__Exercise details__. Could you transcribe every record below exactly, leaving out the pictures?

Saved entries
'''

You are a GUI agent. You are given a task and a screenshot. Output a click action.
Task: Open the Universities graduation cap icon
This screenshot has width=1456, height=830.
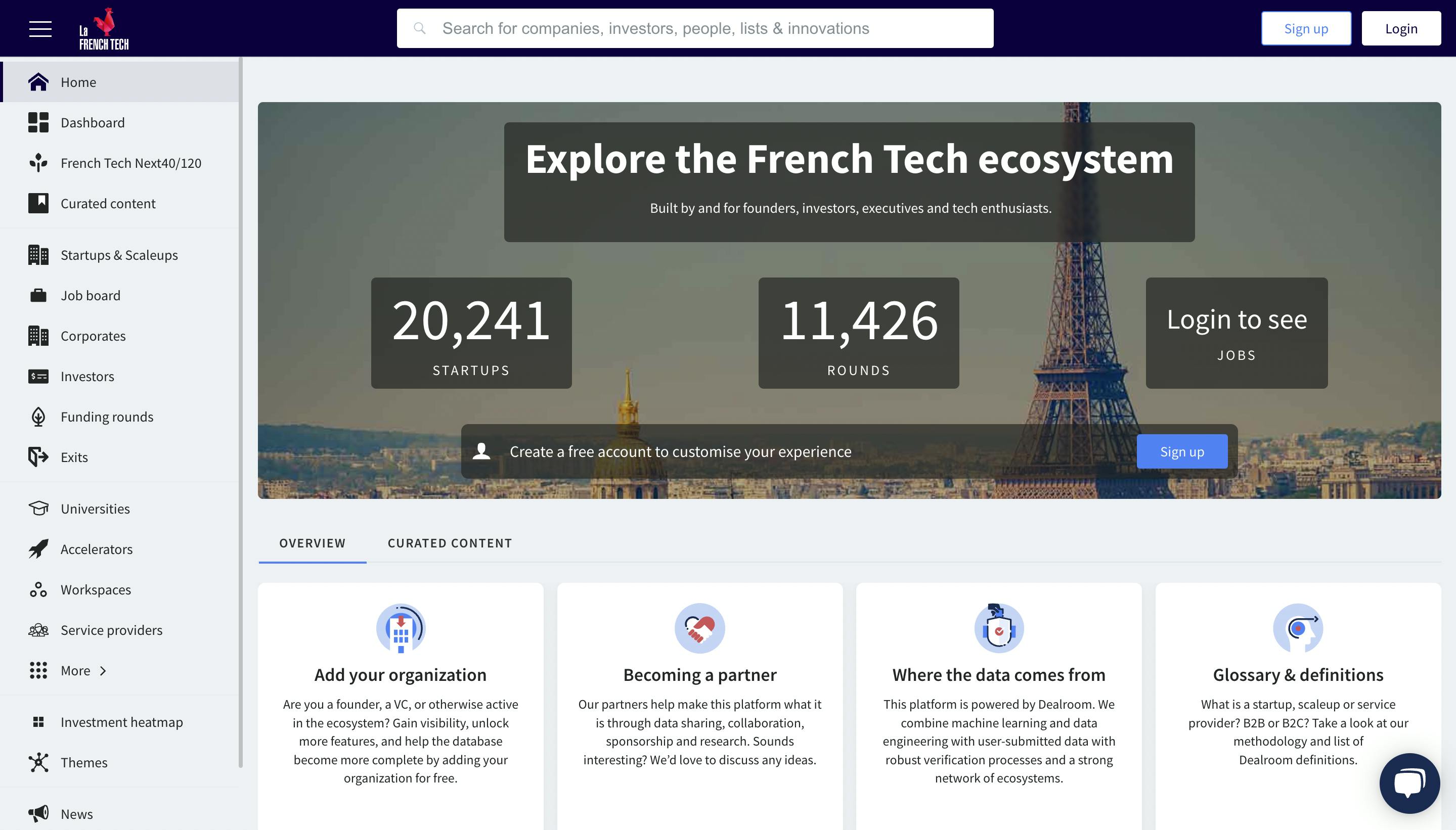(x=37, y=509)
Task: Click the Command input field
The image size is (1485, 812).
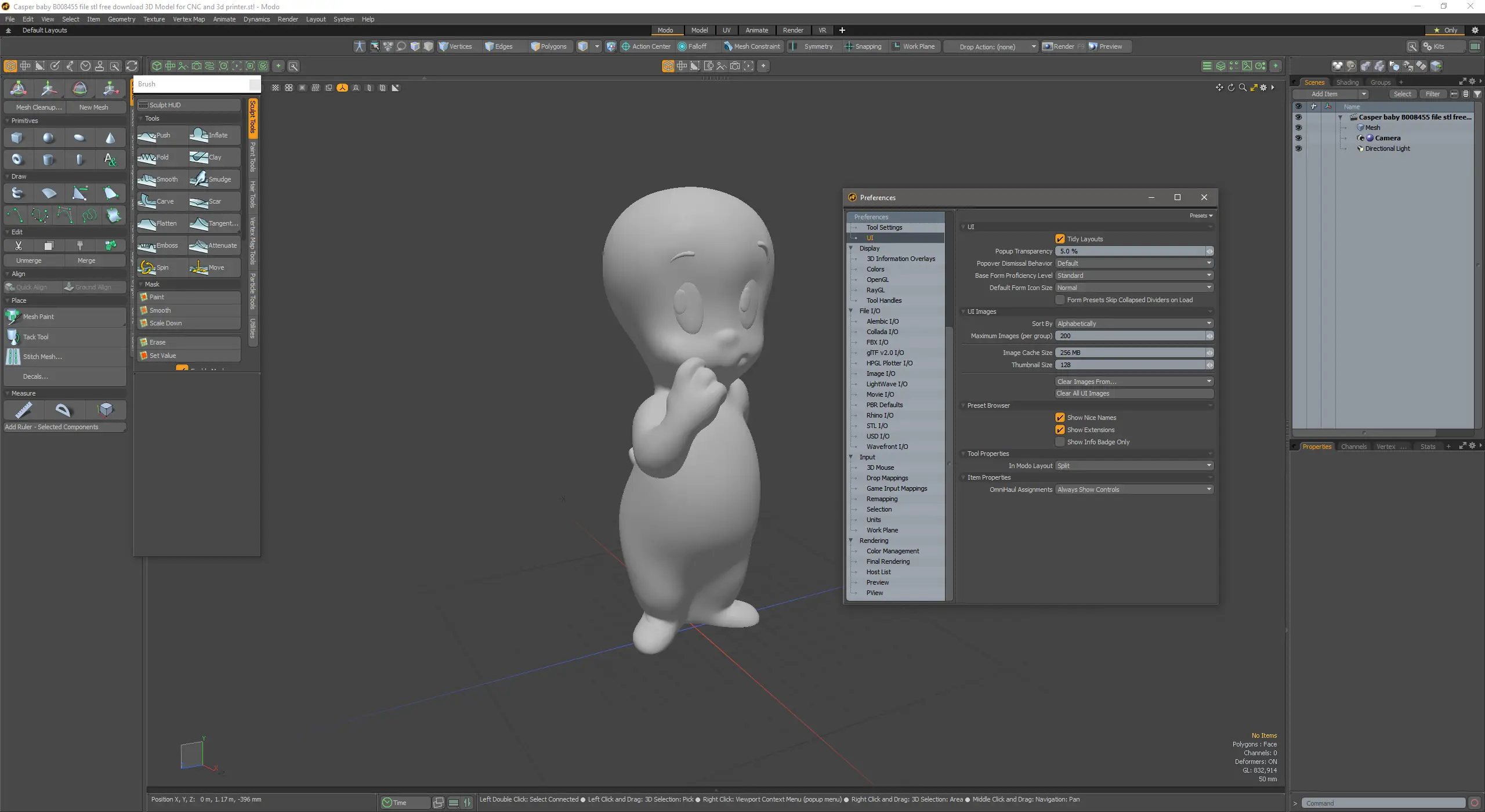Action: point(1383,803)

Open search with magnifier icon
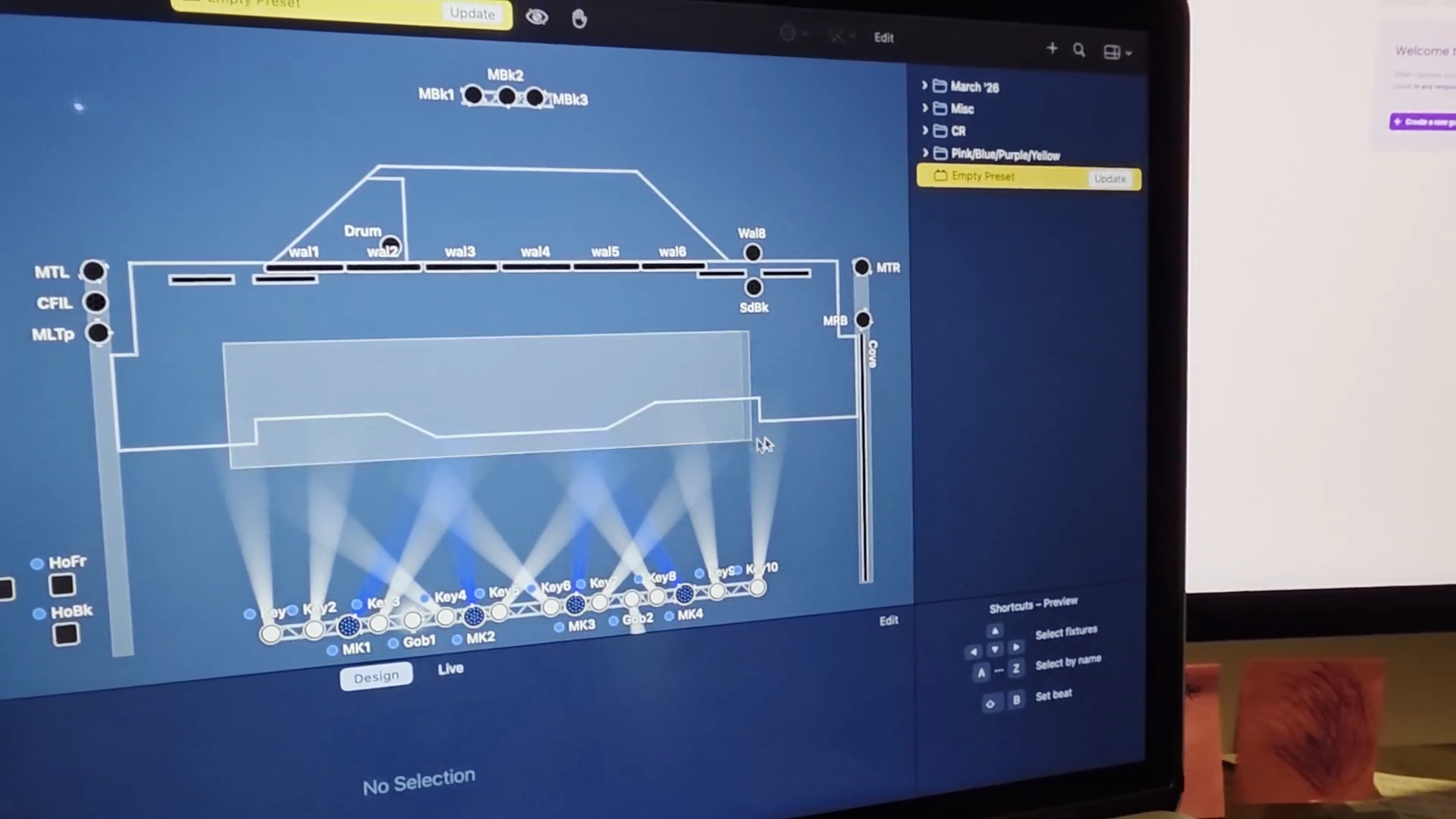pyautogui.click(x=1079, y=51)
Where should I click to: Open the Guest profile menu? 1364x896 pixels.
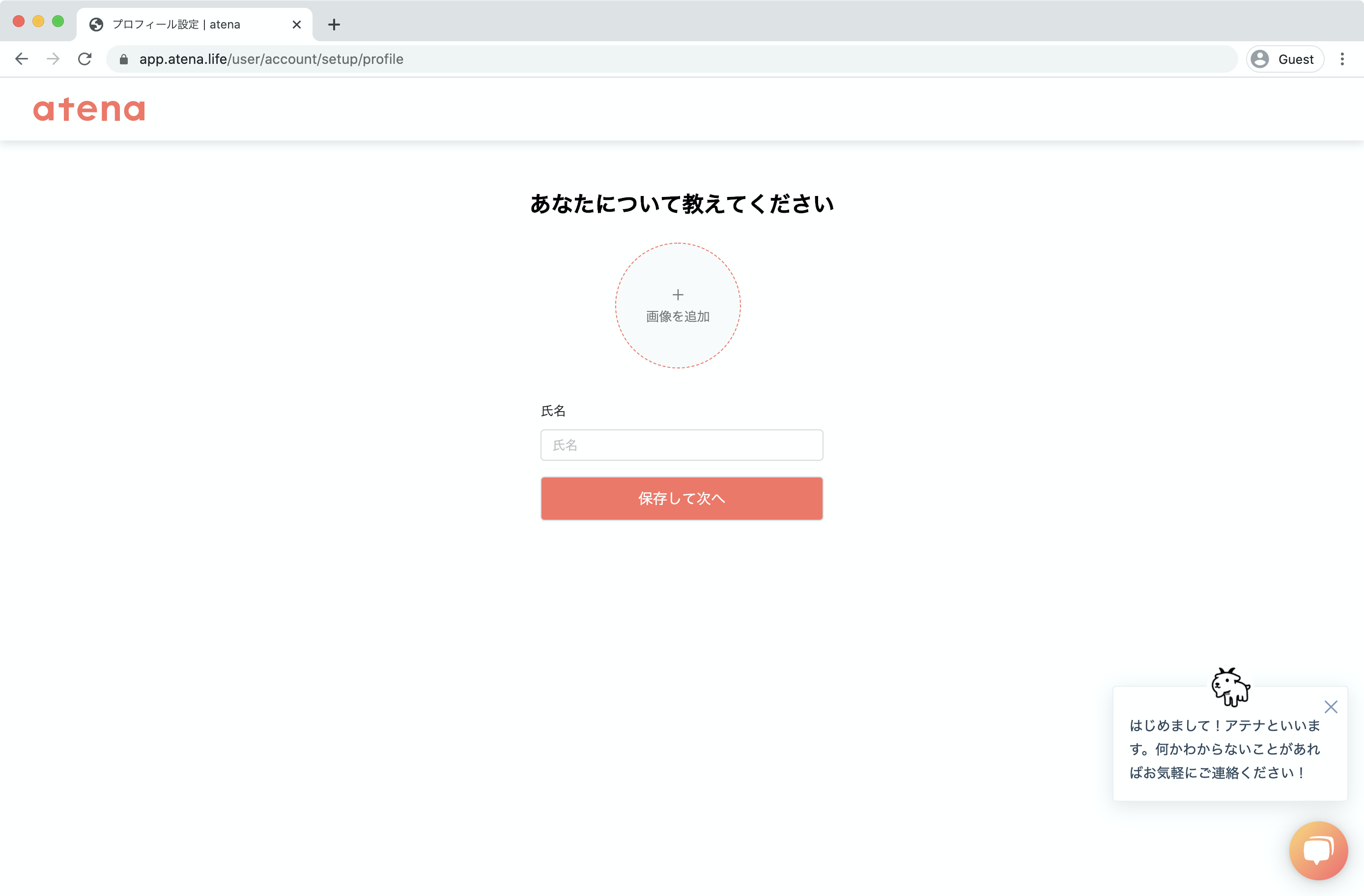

'''

__Output below__.
You are a GUI agent. You are given a task and a screenshot. Output a click action.
Task: Open the Universities graduation cap icon
This screenshot has width=1456, height=830.
(x=37, y=509)
Task: Click the Command input field
The image size is (1485, 812).
Action: point(1383,803)

Open search with magnifier icon
pyautogui.click(x=1079, y=51)
Where should I click to: Open the Guest profile menu? 1364x896 pixels.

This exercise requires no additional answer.